The observed site effect is concordant with prior evidence positioning antecubital injection as one of the most effective practical approaches to reduce POPI [9]. More recent observational work also identified higher POPI rates with hand/forearm IVs compared with antecubital IVs, reinforcing that site remains a dominant determinant even outside controlled trial settings [10]. From a mechanistic perspective, proximal larger veins likely dilute the aqueous propofol fraction more rapidly and reduce endothelial irritation, decreasing activation of venous nociceptors.
Importantly, “site” is not synonymous with “caliber.” Ultrasound-measured vein diameter provided a direct anatomic correlate, and larger diameter showed a protective association with POPI severity. This aligns with ultrasound-based clinical observations that larger peripheral venous diameter is associated with reduced propofol injection pain and reduced withdrawal responses [11]. In practice, two patients cannulated at the same nominal site may have very different venous caliber. This suggests that bedside ultrasound—already used widely for vascular access—could be leveraged for targeted POPI mitigation in high-risk patients.
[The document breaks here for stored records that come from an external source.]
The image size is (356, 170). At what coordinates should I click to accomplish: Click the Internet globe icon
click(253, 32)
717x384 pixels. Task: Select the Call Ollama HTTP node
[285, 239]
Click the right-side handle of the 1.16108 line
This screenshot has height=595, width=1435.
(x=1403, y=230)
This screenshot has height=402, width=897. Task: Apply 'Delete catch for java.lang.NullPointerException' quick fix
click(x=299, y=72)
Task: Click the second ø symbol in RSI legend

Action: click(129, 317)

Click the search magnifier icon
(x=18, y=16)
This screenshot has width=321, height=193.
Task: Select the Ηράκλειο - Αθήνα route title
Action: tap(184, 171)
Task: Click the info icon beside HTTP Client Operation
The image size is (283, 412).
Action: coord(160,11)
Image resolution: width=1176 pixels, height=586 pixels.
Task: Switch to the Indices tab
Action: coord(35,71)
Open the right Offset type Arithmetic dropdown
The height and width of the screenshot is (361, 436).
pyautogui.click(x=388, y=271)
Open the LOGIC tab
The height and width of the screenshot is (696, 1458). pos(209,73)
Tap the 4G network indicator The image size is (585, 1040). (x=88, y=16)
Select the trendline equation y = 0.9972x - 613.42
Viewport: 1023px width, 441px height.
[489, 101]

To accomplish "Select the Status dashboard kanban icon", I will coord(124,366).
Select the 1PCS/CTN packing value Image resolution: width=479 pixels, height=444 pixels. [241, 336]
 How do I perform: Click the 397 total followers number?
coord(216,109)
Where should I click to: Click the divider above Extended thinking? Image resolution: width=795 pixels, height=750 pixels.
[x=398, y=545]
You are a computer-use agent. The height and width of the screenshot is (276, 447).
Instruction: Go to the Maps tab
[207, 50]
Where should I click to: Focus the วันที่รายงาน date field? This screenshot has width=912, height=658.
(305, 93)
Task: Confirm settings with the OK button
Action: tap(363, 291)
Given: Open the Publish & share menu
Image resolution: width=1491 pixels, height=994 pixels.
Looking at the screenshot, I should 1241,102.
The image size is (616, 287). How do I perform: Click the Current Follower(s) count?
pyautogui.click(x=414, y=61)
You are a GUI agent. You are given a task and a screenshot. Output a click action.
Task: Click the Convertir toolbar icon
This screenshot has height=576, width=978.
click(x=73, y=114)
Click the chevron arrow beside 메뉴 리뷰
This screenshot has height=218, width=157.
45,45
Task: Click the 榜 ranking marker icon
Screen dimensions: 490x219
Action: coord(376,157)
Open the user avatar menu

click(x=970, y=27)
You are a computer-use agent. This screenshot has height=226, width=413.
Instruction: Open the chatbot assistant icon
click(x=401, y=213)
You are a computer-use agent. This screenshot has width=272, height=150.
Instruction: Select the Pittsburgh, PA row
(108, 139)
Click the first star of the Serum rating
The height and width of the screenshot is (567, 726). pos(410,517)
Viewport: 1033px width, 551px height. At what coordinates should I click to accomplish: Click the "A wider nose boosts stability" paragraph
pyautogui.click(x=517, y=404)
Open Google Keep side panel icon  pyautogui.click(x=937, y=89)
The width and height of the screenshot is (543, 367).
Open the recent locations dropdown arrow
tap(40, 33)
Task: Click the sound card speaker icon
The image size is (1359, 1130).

The novel physiologic component is baseline PI. PI is sensitive to peripheral vascular tone and perfusion and has been investigated as an adjunct measure reflecting nociception–analgesia balance during anesthesia, with PI increasing after analgesic administration and changing with painful stimuli [12]. In addition, PI has been studied during propofol induction in relation to hypotension risk, reinforcing that PI meaningfully tracks vascular tone/perfusion in the peri-induction window [13]. In the POPI context, a lower PI may reflect relatively higher sympathetic tone and peripheral vasoconstriction, potentially amplifying local drug–endothelium interaction and nociceptor activation, or may simply reflect lower baseline perfusion conditions that predispose to pain perception at the injection site. While causal pathways cannot be proven in an observational design, the independent association after adjustment suggests PI may contribute information beyond anatomy alone.
Clinically, these findings support a pragmatic approach: (i) preferentially use antecubital veins when feasible, particularly in patients with prior painful propofol experiences; (ii) when distal access is necessary, consider ultrasound to select the largest available peripheral vein; and (iii) use baseline PI as a bedside cue for heightened risk and escalation of preventive strategies (e.g., lidocaine pretreatment or admixture, or other multimodal measures supported by existing evidence). The rationale is consistent with the broader literature demonstrating that multimodal prevention can reduce POPI and that certain strategies—such as site choice and local anesthetic pretreatment—are consistently effective across studies [9].
This study design has limitations. As an observational study, cannulation site was not randomized, and unmeasured confounding (operator preference, vein quality, temperature, anxiety) may influence both site choice and pain outcomes. PI is also affected by multiple systemic and environmental factors, including temperature and vasoactive state, which could introduce variability. Finally, standardization of propofol formulation, injection rate, and pain scoring is critical; differences in any of these can change incidence estimates substantially. Future work could test a prespecified POPI risk score combining site, diameter, and PI and evaluate whether targeted prophylaxis reduces POPI more efficiently than universal prophylaxis [14-20].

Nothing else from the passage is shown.